→ **What the task requires**: With the pictures set aside, reproduce each entry precisely as it reads.

→ **Data listing**:
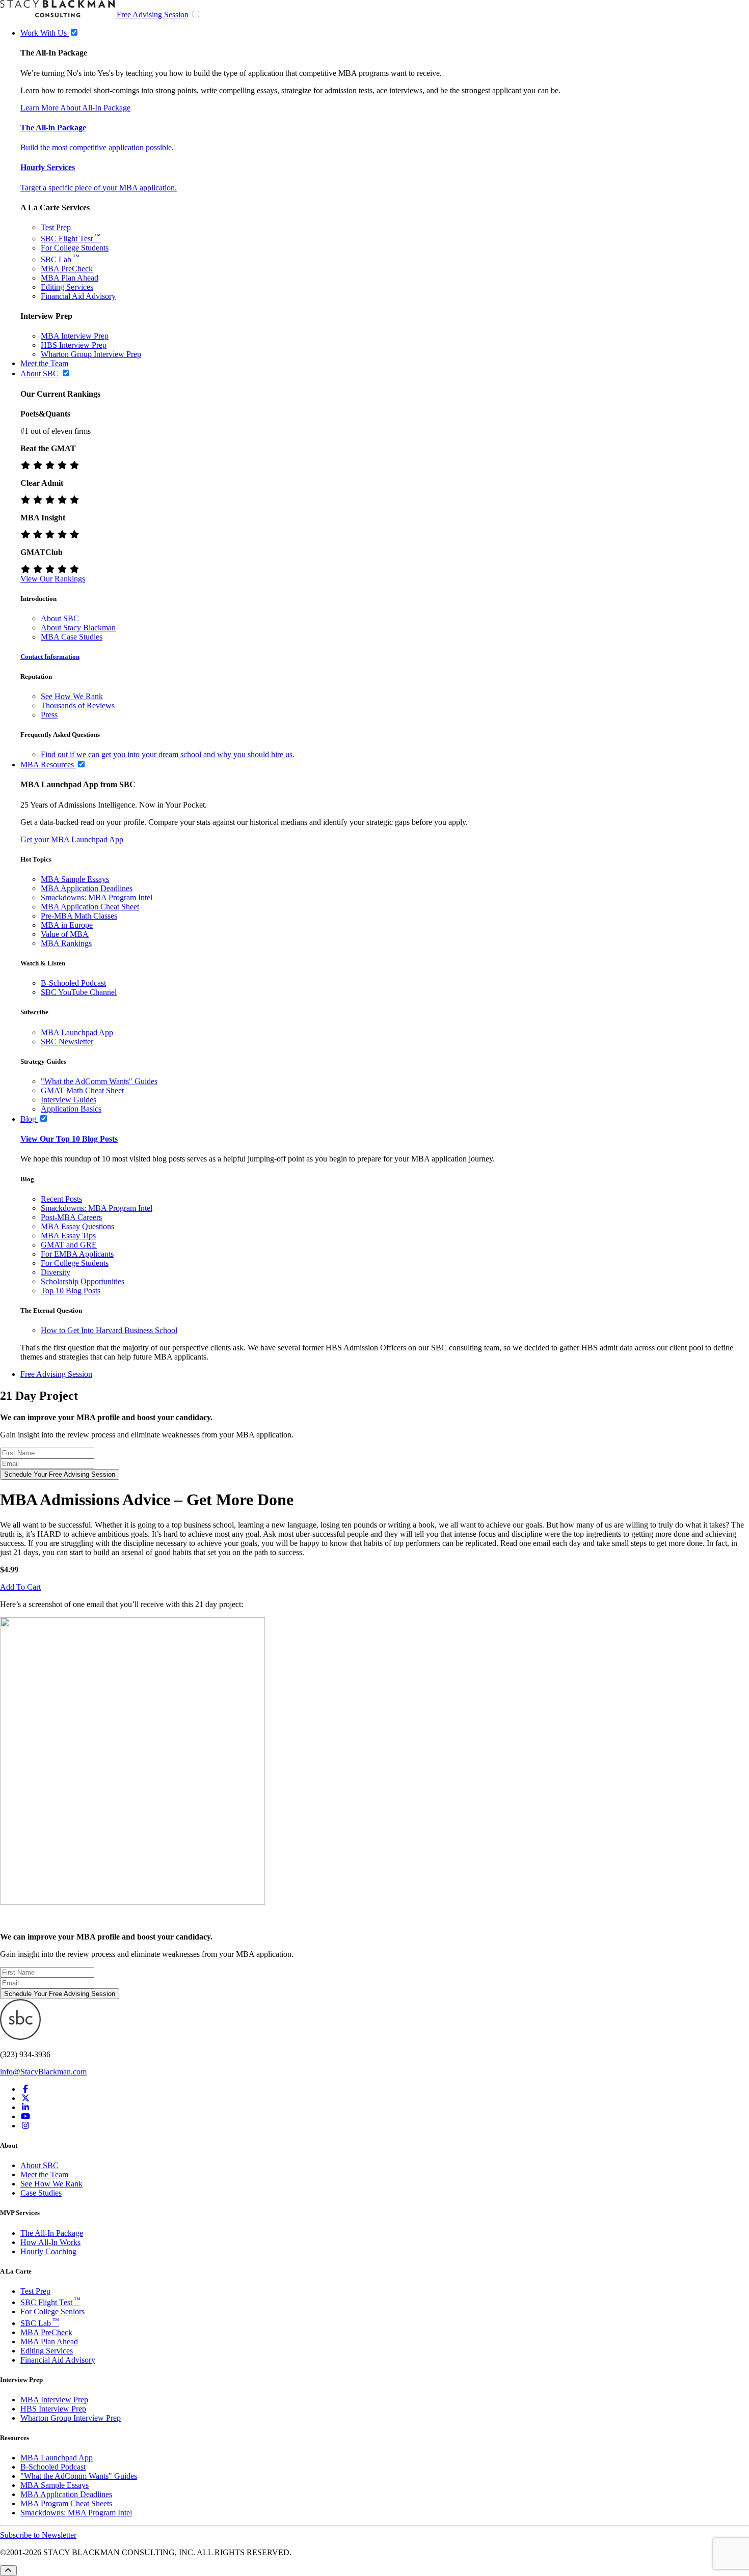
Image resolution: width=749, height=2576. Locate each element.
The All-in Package (53, 127)
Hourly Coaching (48, 2251)
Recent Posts (61, 1199)
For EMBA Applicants (77, 1254)
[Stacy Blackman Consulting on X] (25, 2098)
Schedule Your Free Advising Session (59, 1474)
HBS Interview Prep (73, 345)
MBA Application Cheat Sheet (90, 906)
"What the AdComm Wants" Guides (99, 1081)
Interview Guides (68, 1099)
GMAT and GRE (69, 1244)
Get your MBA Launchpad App (71, 839)
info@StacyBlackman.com (43, 2071)
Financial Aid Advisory (78, 296)
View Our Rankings (52, 578)
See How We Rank (72, 696)
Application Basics (71, 1108)
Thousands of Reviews (78, 705)
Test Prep (56, 227)
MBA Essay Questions (77, 1226)
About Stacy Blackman (78, 627)
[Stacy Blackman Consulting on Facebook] (25, 2089)
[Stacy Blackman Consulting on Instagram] (25, 2125)
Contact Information (49, 656)
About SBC (60, 618)
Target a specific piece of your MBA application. (98, 187)
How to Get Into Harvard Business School (109, 1330)
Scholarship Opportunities (82, 1281)
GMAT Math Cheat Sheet (82, 1090)
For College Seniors (52, 2311)
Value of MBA (65, 934)
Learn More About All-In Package (75, 107)
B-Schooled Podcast (73, 983)
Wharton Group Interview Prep (91, 354)
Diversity (55, 1272)
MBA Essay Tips (68, 1235)
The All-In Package (51, 2233)
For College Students (75, 247)
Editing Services (67, 287)
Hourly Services (47, 167)
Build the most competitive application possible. (97, 147)
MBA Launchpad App (77, 1032)
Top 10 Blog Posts (70, 1290)
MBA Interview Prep (75, 335)
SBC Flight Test (71, 238)
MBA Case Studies (71, 636)
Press (49, 714)
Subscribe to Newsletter (38, 2535)
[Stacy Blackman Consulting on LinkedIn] (25, 2107)
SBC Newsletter (67, 1041)
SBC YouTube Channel (79, 992)
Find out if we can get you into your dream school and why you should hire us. (168, 754)
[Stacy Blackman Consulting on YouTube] (25, 2116)
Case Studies (41, 2193)
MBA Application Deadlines (86, 888)
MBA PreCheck (67, 268)
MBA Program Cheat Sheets (66, 2503)
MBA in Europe (67, 925)
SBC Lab (60, 259)
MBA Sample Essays (75, 879)
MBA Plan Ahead (69, 277)
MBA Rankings (66, 943)
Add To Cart (20, 1587)
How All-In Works (50, 2242)
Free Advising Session (153, 14)
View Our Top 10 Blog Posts (69, 1138)
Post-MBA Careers (71, 1217)
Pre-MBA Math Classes (79, 915)
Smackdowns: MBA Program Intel (96, 897)
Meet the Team (44, 2174)
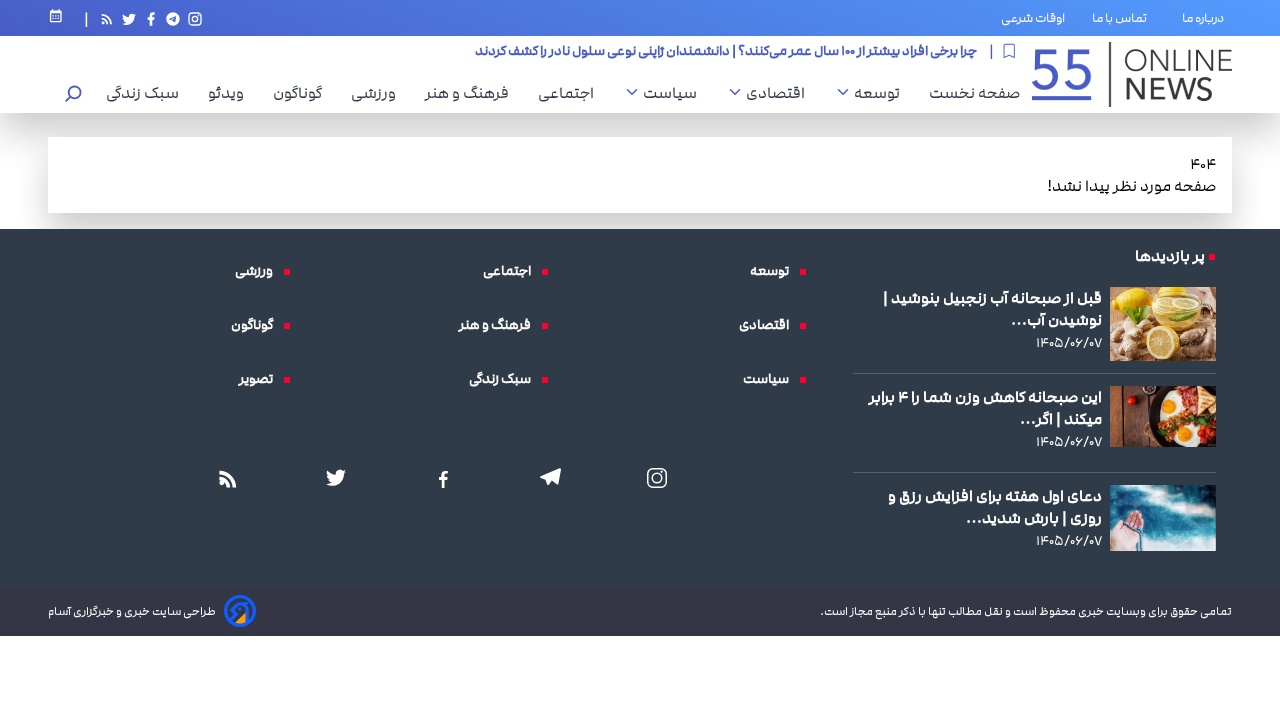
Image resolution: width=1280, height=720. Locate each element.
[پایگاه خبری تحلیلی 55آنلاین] (1132, 74)
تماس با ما (1123, 18)
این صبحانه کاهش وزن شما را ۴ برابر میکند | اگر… (985, 408)
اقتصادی (780, 93)
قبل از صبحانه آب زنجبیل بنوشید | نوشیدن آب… (992, 309)
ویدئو (231, 93)
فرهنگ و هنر (472, 93)
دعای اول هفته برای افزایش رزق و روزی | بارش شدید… (995, 507)
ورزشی (378, 93)
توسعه (882, 93)
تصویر (261, 379)
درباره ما (1207, 18)
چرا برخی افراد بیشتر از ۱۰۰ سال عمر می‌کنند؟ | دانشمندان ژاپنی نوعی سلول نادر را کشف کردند (726, 51)
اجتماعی (571, 93)
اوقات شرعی (1033, 18)
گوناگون (302, 93)
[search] (74, 95)
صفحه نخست (974, 93)
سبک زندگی (147, 93)
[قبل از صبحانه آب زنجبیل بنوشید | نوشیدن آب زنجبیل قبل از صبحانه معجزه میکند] (1163, 323)
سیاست (675, 93)
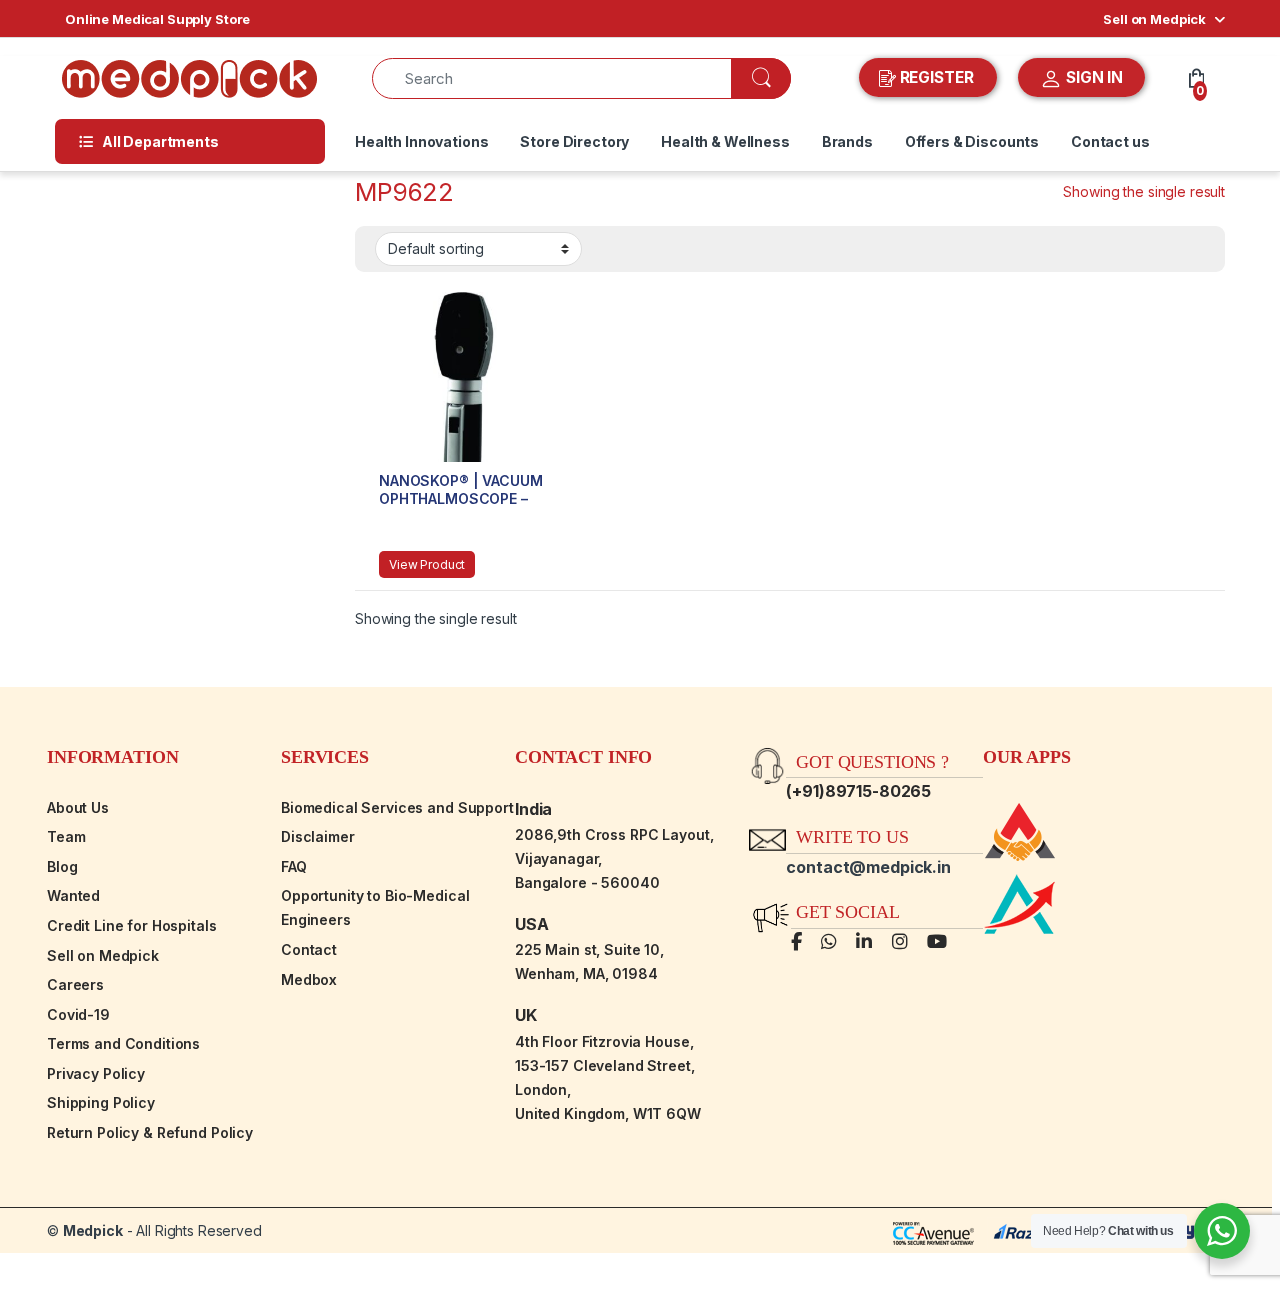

→ **Output below**:
Image resolution: width=749, height=2576. Locate each element.
The All-in Package (53, 127)
Hourly Coaching (48, 2251)
Recent Posts (61, 1199)
For EMBA Applicants (77, 1254)
[Stacy Blackman Consulting on X] (25, 2098)
Schedule Your Free Advising Session (59, 1474)
HBS Interview Prep (73, 345)
MBA Application Cheat Sheet (90, 906)
"What the AdComm Wants" Guides (99, 1081)
Interview Guides (68, 1099)
GMAT and GRE (69, 1244)
Get your MBA Launchpad App (71, 839)
info@StacyBlackman.com (43, 2071)
Financial Aid Advisory (78, 296)
View Our Rankings (52, 578)
See How We Rank (72, 696)
Application Basics (71, 1108)
Thousands of Reviews (78, 705)
Test Prep (56, 227)
MBA Essay Questions (77, 1226)
About Stacy Blackman (78, 627)
[Stacy Blackman Consulting on Facebook] (25, 2089)
[Stacy Blackman Consulting on Instagram] (25, 2125)
Contact Information (49, 656)
About SBC (60, 618)
Target a specific piece of your MBA application. (98, 187)
How to Get Into Harvard Business School (109, 1330)
Scholarship Opportunities (82, 1281)
GMAT Math Cheat Sheet (82, 1090)
For College Seniors (52, 2311)
Value of MBA (65, 934)
Learn More About All-In Package (75, 107)
B-Schooled Podcast (73, 983)
Wharton Group Interview Prep (91, 354)
Diversity (55, 1272)
MBA Essay Tips (68, 1235)
The All-In Package (51, 2233)
For College Students (75, 247)
Editing Services (67, 287)
Hourly Services (47, 167)
Build the most competitive application possible. (97, 147)
MBA Launchpad App (77, 1032)
Top 10 Blog Posts (70, 1290)
MBA Interview Prep (75, 335)
SBC Flight Test (71, 238)
MBA Case Studies (71, 636)
Press (49, 714)
Subscribe to Newsletter (38, 2535)
[Stacy Blackman Consulting on LinkedIn] (25, 2107)
SBC Newsletter (67, 1041)
SBC YouTube Channel (79, 992)
Find out if we can get you into your dream school and why you should hire us. (168, 754)
[Stacy Blackman Consulting on YouTube] (25, 2116)
Case Studies (41, 2193)
MBA Application Deadlines (86, 888)
MBA PreCheck (67, 268)
MBA Program Cheat Sheets (66, 2503)
MBA in Europe (67, 925)
SBC Lab (60, 259)
MBA Sample Essays (75, 879)
MBA Plan Ahead (69, 277)
MBA Rankings (66, 943)
Add To Cart (20, 1587)
How All-In Works (50, 2242)
Free Advising Session (153, 14)
View Our Top 10 Blog Posts (69, 1138)
Post-MBA Careers (71, 1217)
Pre-MBA Math Classes (79, 915)
Smackdowns: MBA Program Intel (96, 897)
Meet the Team (44, 2174)
Image resolution: width=1280, height=720. Locate each element.
[پایگاه خبری تحلیلی 55آنلاین] (1132, 74)
تماس با ما (1123, 18)
این صبحانه کاهش وزن شما را ۴ برابر میکند | اگر… (985, 408)
اقتصادی (780, 93)
قبل از صبحانه آب زنجبیل بنوشید | نوشیدن آب… (992, 309)
ویدئو (231, 93)
فرهنگ و هنر (472, 93)
دعای اول هفته برای افزایش رزق و روزی | بارش شدید… (995, 507)
ورزشی (378, 93)
توسعه (882, 93)
تصویر (261, 379)
درباره ما (1207, 18)
چرا برخی افراد بیشتر از ۱۰۰ سال عمر می‌کنند؟ | دانشمندان ژاپنی نوعی سلول نادر را کشف کردند (726, 51)
اجتماعی (571, 93)
اوقات شرعی (1033, 18)
گوناگون (302, 93)
[search] (74, 95)
صفحه نخست (974, 93)
سبک زندگی (147, 93)
[قبل از صبحانه آب زنجبیل بنوشید | نوشیدن آب زنجبیل قبل از صبحانه معجزه میکند] (1163, 323)
سیاست (675, 93)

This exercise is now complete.